[What you will do] From the line containing "You are a computer-use" through the end of the material below, output each line exactly as written, with pictures excluded.

[Information supplied]

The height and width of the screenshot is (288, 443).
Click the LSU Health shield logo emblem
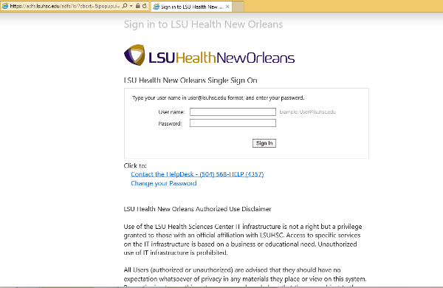point(134,55)
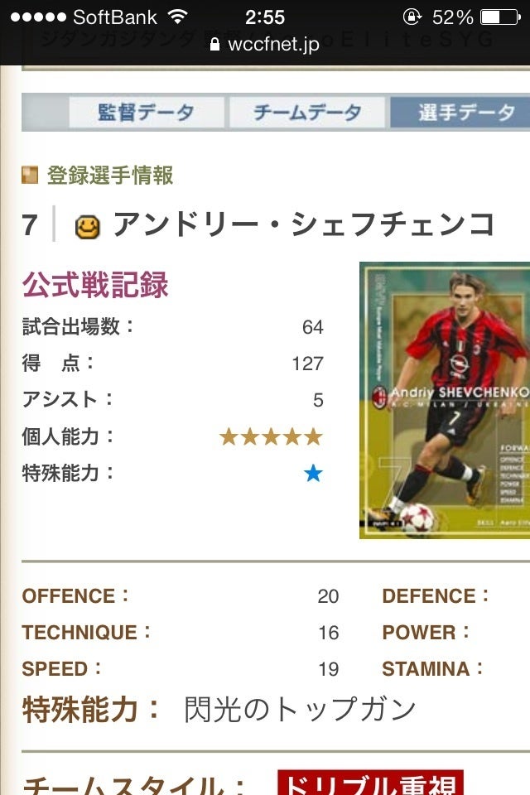The height and width of the screenshot is (795, 530).
Task: Tap the gold 個人能力 star rating
Action: [x=270, y=436]
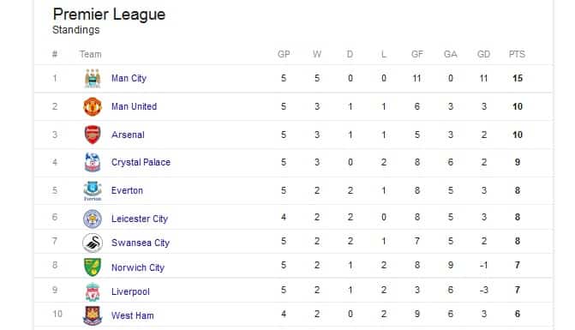Open the Everton team link
Viewport: 575px width, 330px height.
(x=127, y=190)
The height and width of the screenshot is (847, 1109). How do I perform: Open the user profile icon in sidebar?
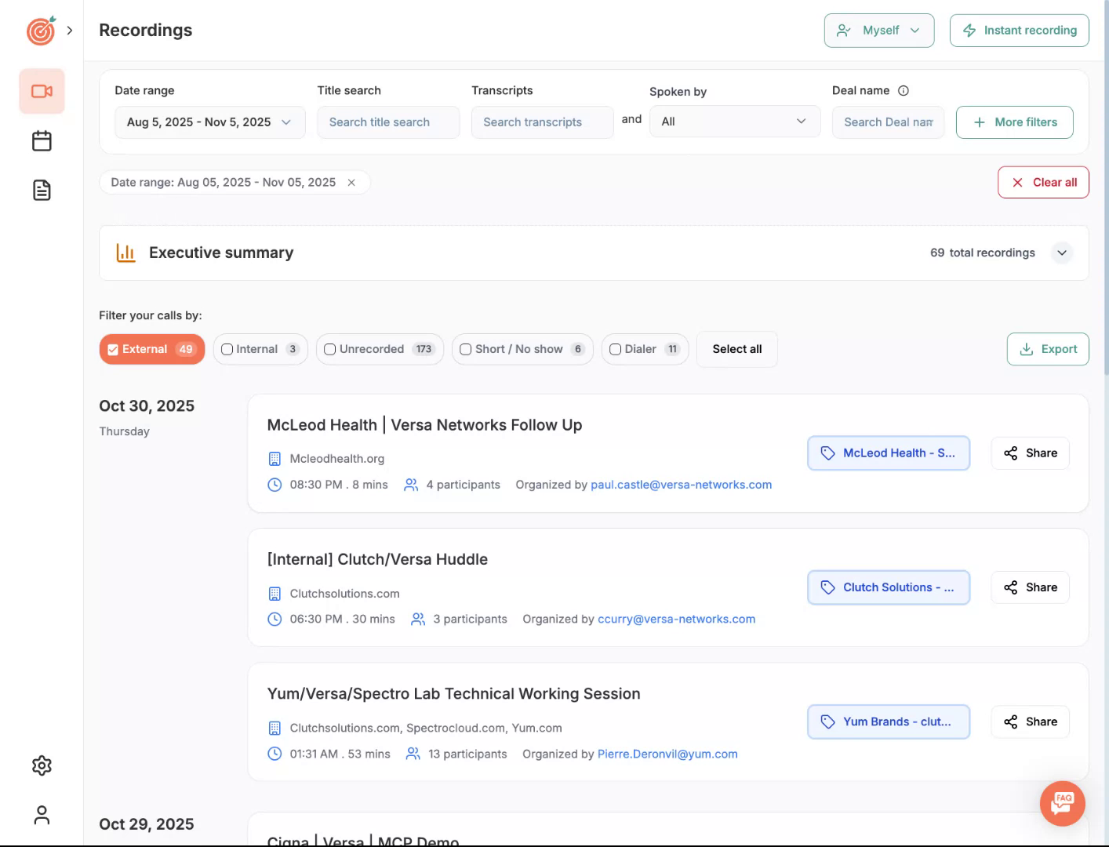pos(42,816)
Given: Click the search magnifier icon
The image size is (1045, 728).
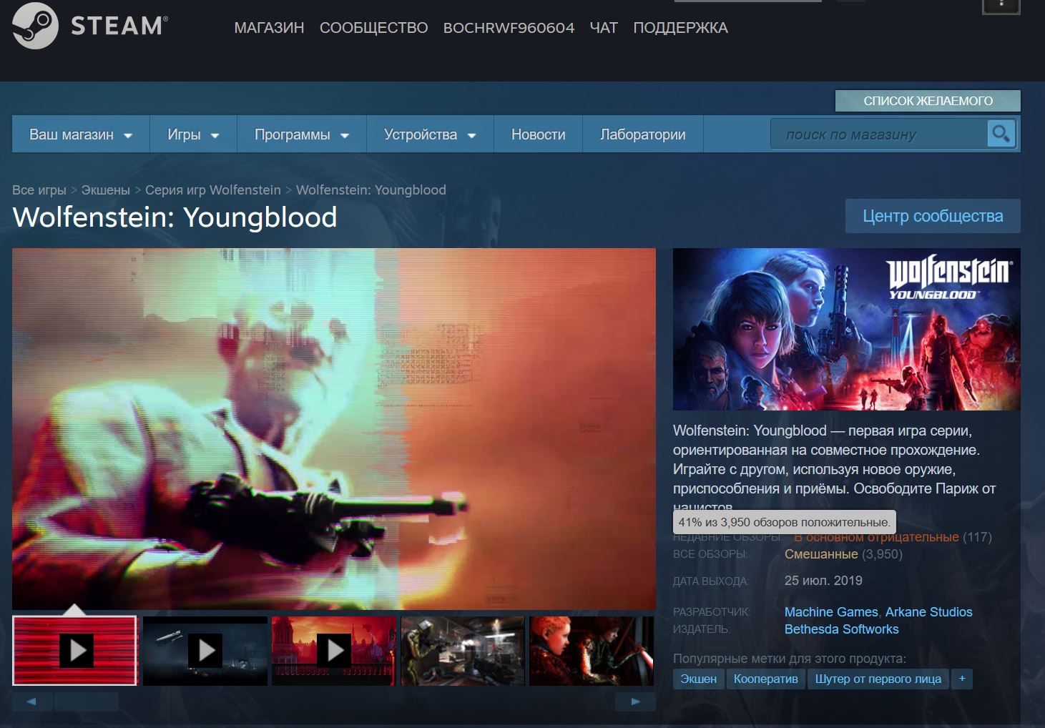Looking at the screenshot, I should 1001,134.
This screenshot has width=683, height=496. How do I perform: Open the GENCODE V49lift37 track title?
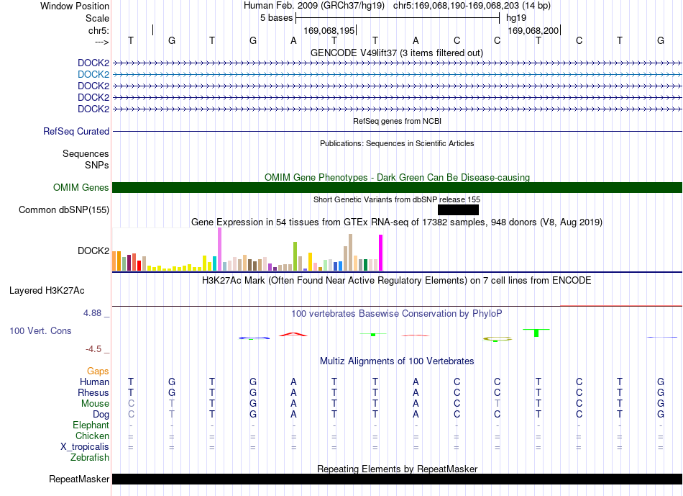point(397,53)
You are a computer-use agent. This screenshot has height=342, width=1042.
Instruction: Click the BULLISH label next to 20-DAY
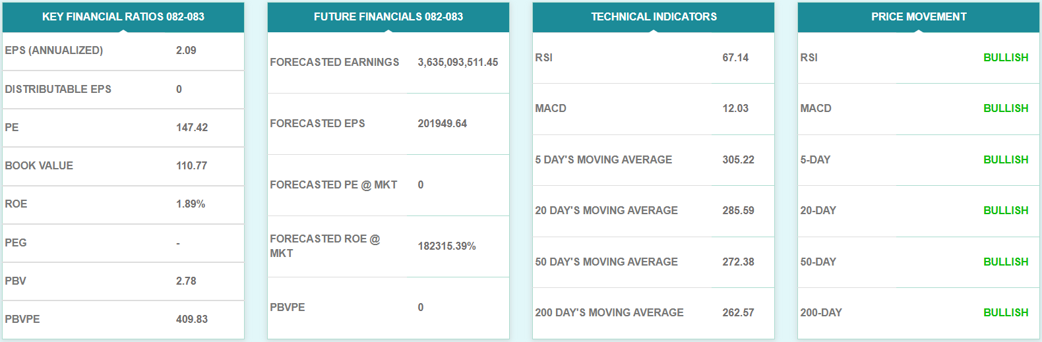click(x=1006, y=211)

[Expected answer]
You are a computer-use agent. This screenshot has height=342, width=1042.
Instruction: Click the BULLISH label next to 20-DAY
click(x=1006, y=211)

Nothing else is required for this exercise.